→ **TEXT TO READ**
+++

MEMORANDUM OPINION AND ORDER
This matter is before the Court on Groupwell's Third Motion for Partial Summary Judgment [DN 90]. Also before the Court is Gourmet's Motion for Relief Pursuant to Fed. R. Civ. P. 56(d) [DN 99]. Fully briefed, these matters are ripe for decision. For the following reasons, Groupwell's motion for partial summary judgment is GRANTED and Gourmet's motion for relief is DENIED.
This controversy arises out of a dispute between Groupwell, a seller of frozen seafood and vegetables, and Gourmet, a manufacturer of frozen dinners. On September 25, 2009, Groupwell filed suit against Gourmet alleging breach of contract. (Compl. [DN 1].) On February 2, 2010, Groupwell filed an Amended Complaint. (Am. Compl. [DN 14].) On November 8, 2010, Gourmet filed its Second Amended Answer and Counterclaims against Groupwell alleging that Groupwell, along with former Gourmet executives Robert Scully and Kevin Scully, conspired to overcharge Gourmet for products through the use of fraudulent invoices. (Ver. 2d Am. Answer to Am. Compl. & Countercls. [DN 49].) The Scullys would approve the fraudulent invoices and cause Gourmet to pay them. The overcharge that was received by Groupwell was redistributed in the form of a kickback to the Scullys and members of their families. (Id.) The factual basis for Gourmet's Second Amended Answer was largely based on an indictment that was issued against the Scullys in the U.S. District Court for the Western District of Texas on July 7, 2010. (Indictment [DN 44-2].) A superseding indictment was issued against the Scullys on November 17, 2010. (Superseding Indictment [DN 59-6].)
Similar claims were alleged against the Scullys in an earlier lawsuit by Kenneth Sliz. Sliz and the Scullys were part owners of Gourmet in 2007 when the Scullys and Gourmet sued Sliz in Bexar County District Court, Texas. Sliz answered the complaint and counterclaimed, both individually and derivatively on behalf of Gourmet, alleging that the Scullys were part of a self-dealing fraudulent invoice scam involving Siam Star Seafood, N&D International Business Consultants, Ltd., N&DD, and Groupwell International (HK) Limited. (Def.'s Countercl. [DN 55-3].) While the counterclaims discussed these business entities, none of them were ever made a party to the Bexar County lawsuit.

+++

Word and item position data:
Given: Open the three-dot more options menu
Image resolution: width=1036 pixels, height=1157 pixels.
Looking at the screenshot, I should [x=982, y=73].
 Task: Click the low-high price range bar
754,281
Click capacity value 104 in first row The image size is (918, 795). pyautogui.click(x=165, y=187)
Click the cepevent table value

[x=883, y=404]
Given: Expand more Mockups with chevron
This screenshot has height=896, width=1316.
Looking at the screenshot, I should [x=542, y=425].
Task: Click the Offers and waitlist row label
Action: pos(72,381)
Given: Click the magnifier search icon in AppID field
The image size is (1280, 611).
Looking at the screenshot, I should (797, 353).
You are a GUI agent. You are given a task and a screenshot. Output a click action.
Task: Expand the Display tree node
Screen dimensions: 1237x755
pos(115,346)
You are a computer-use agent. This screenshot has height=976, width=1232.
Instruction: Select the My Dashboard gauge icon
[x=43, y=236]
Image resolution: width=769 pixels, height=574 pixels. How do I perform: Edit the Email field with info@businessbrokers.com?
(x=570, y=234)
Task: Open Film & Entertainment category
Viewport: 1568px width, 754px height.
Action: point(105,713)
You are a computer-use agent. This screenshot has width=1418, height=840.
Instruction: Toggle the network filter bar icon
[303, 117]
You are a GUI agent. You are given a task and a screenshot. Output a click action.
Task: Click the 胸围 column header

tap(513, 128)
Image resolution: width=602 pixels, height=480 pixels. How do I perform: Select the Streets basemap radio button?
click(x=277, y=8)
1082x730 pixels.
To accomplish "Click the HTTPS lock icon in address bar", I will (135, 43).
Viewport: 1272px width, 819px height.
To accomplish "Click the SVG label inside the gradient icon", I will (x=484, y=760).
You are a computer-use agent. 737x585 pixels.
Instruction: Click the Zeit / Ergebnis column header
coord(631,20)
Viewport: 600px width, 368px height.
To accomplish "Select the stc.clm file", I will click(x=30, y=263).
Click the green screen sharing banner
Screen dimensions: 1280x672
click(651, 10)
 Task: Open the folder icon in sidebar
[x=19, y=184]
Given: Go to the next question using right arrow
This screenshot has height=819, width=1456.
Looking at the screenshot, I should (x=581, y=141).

+++

→ **DIRECTIONS**
A. According to the memorandum opinion, why are the two motions ready for the Court to decide?
B. Quote the memorandum opinion word for word, starting with "MEMORANDUM OPINION AND" and going on through "relief is DENIED.".

→ **PROBLEM SOLUTIONS**
A. The two motions are ready for decision because both have been fully briefed.

B.
MEMORANDUM OPINION AND ORDER
This matter is before the Court on Groupwell's Third Motion for Partial Summary Judgment [DN 90]. Also before the Court is Gourmet's Motion for Relief Pursuant to Fed. R. Civ. P. 56(d) [DN 99]. Fully briefed, these matters are ripe for decision. For the following reasons, Groupwell's motion for partial summary judgment is GRANTED and Gourmet's motion for relief is DENIED.